§ **Problem description**: Starting at the line with "The width and", return every line through the final one of the data, word for word. Pictures stay out.

§ **Input for this task**:
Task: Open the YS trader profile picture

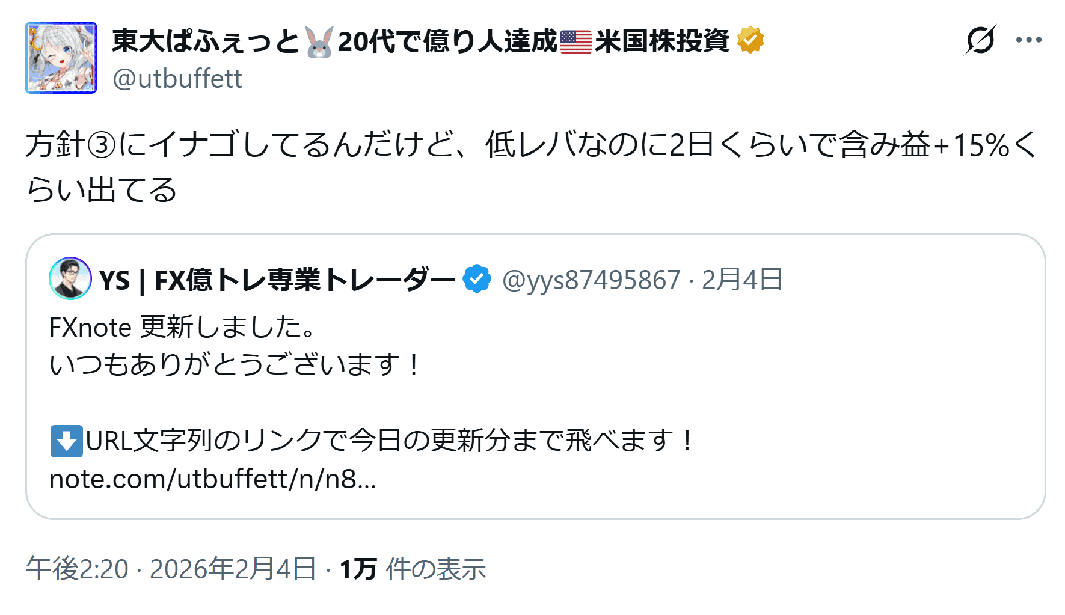Action: click(70, 278)
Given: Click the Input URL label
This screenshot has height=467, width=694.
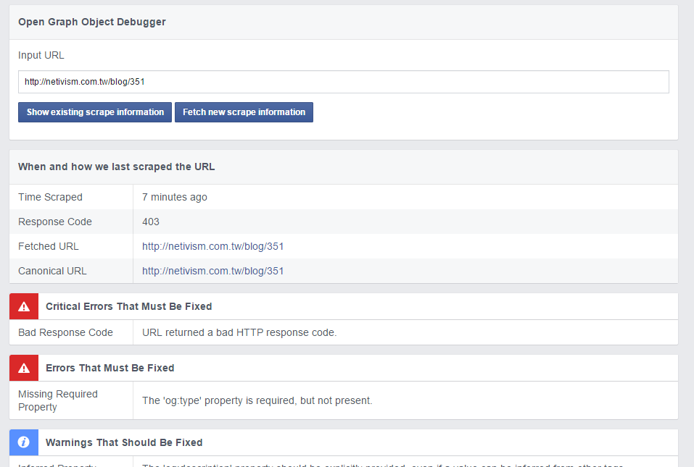Looking at the screenshot, I should 41,55.
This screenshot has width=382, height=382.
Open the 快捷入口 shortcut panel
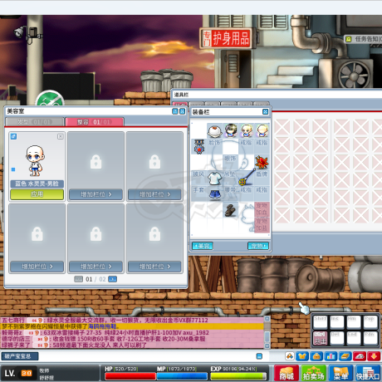coord(368,373)
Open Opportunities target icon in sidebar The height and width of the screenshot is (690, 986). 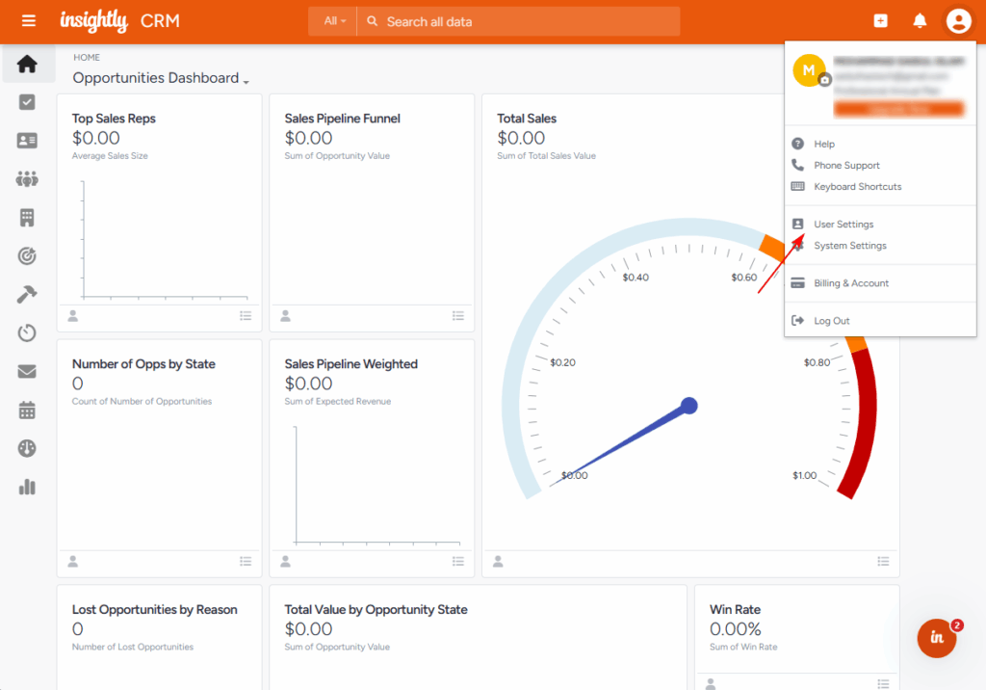(27, 255)
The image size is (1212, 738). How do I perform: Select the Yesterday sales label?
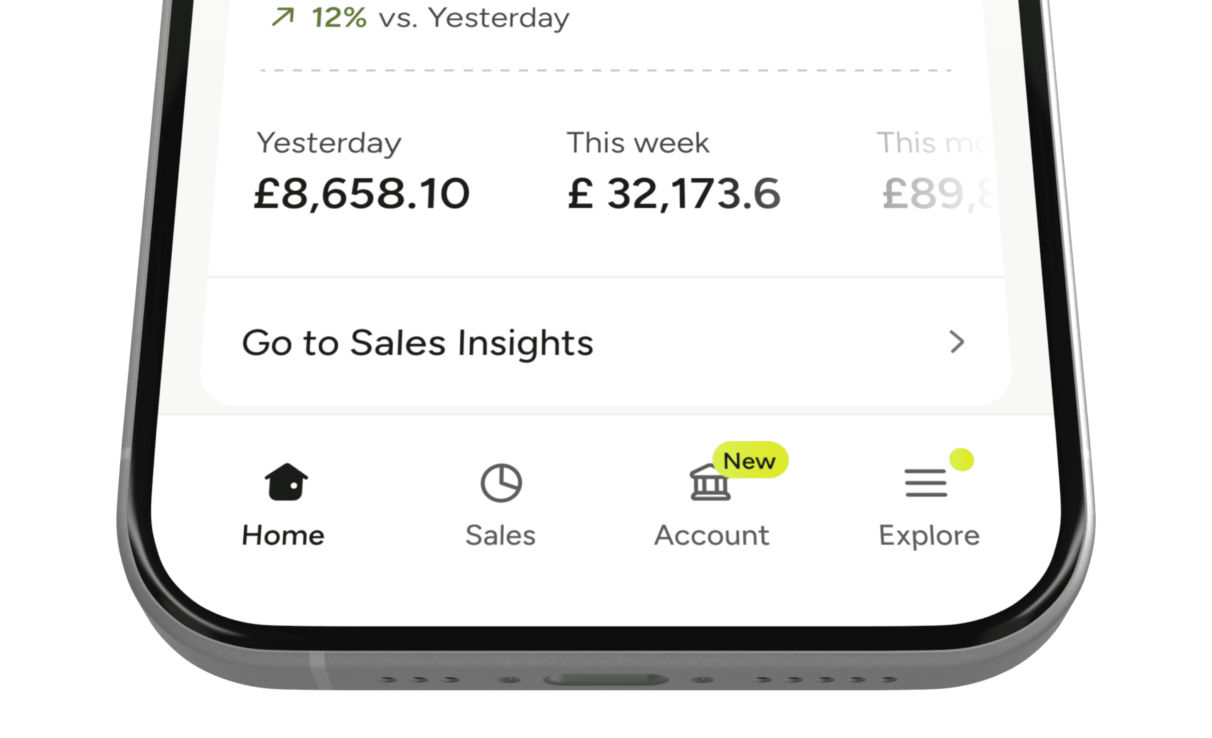(x=329, y=144)
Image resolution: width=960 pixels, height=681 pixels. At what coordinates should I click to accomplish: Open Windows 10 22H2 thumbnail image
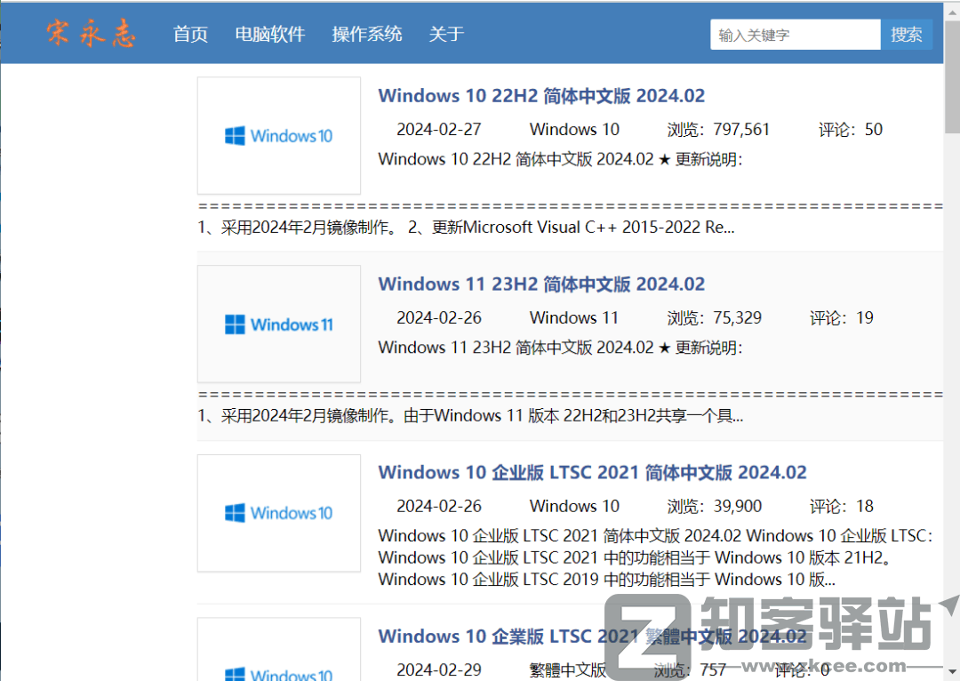pos(278,136)
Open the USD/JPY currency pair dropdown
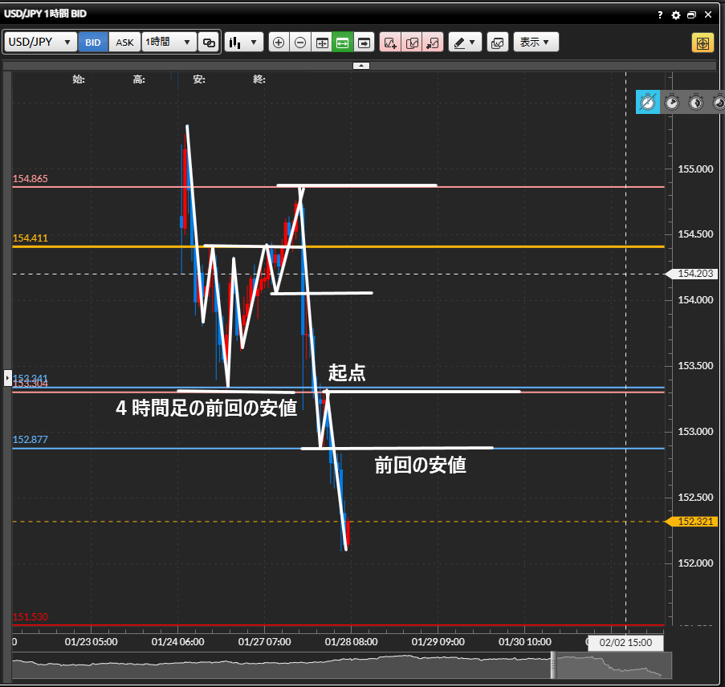The height and width of the screenshot is (687, 725). click(x=40, y=43)
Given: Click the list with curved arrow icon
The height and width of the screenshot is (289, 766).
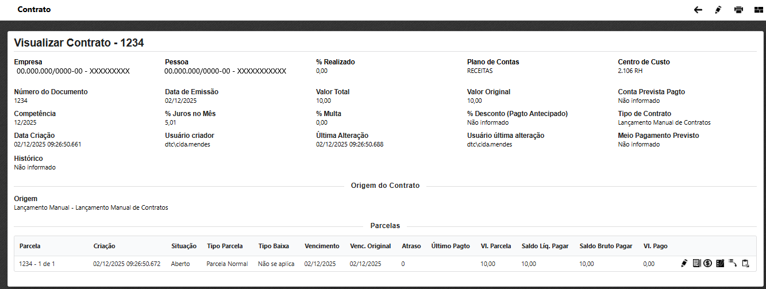Looking at the screenshot, I should click(x=733, y=263).
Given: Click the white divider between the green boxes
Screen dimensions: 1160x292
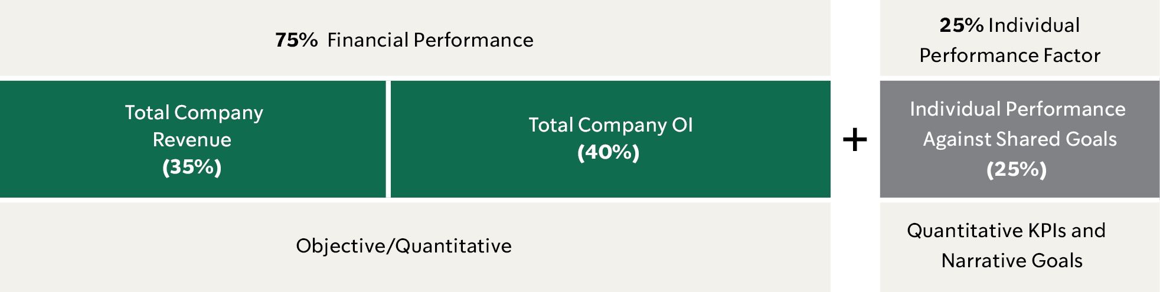Looking at the screenshot, I should (x=388, y=139).
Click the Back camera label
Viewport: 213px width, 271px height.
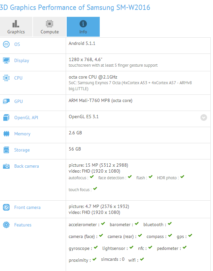[26, 166]
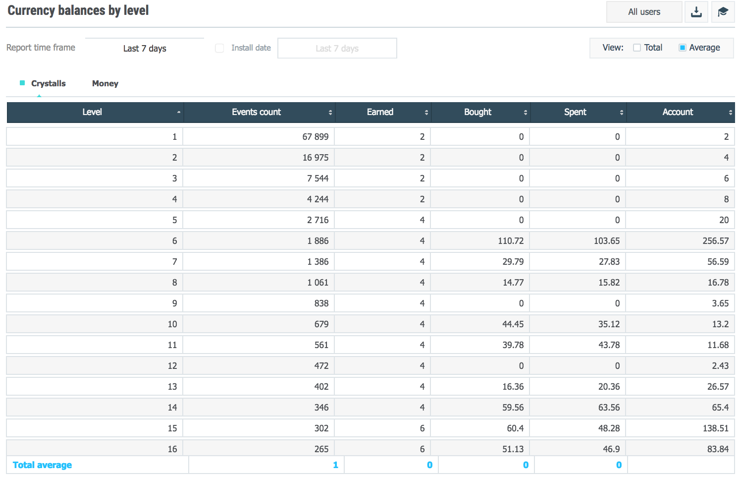Click the teal Crystalls tab color marker
The height and width of the screenshot is (478, 740).
pos(22,83)
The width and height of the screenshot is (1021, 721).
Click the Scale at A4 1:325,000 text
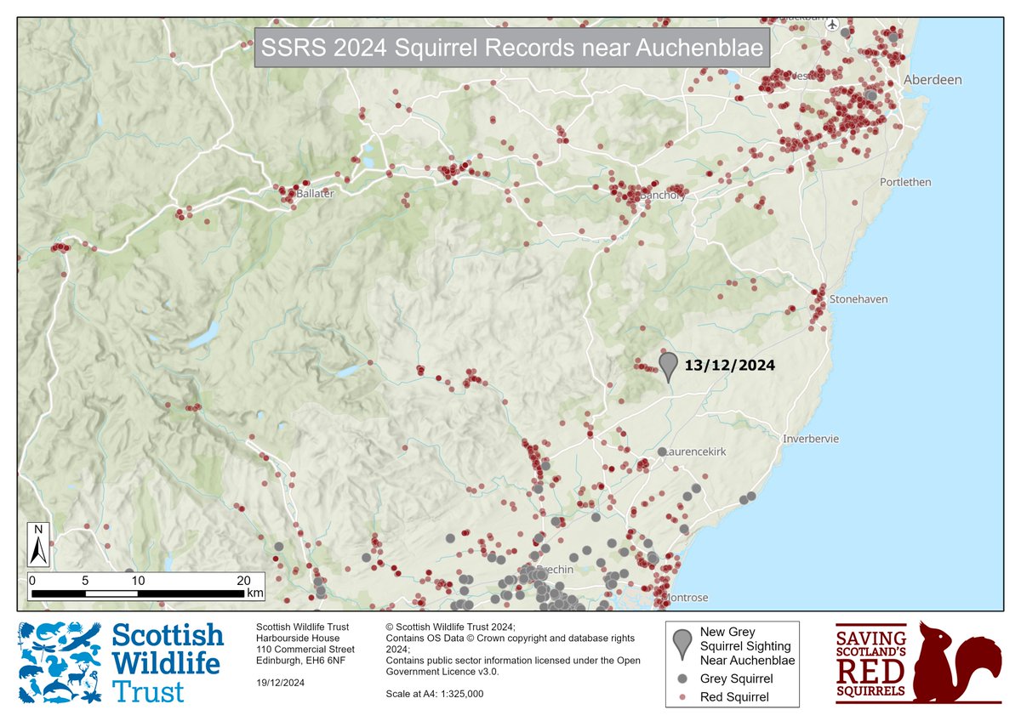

§ **Solution**:
The width and height of the screenshot is (1021, 721).
Click the Scale at A4 1:325,000 text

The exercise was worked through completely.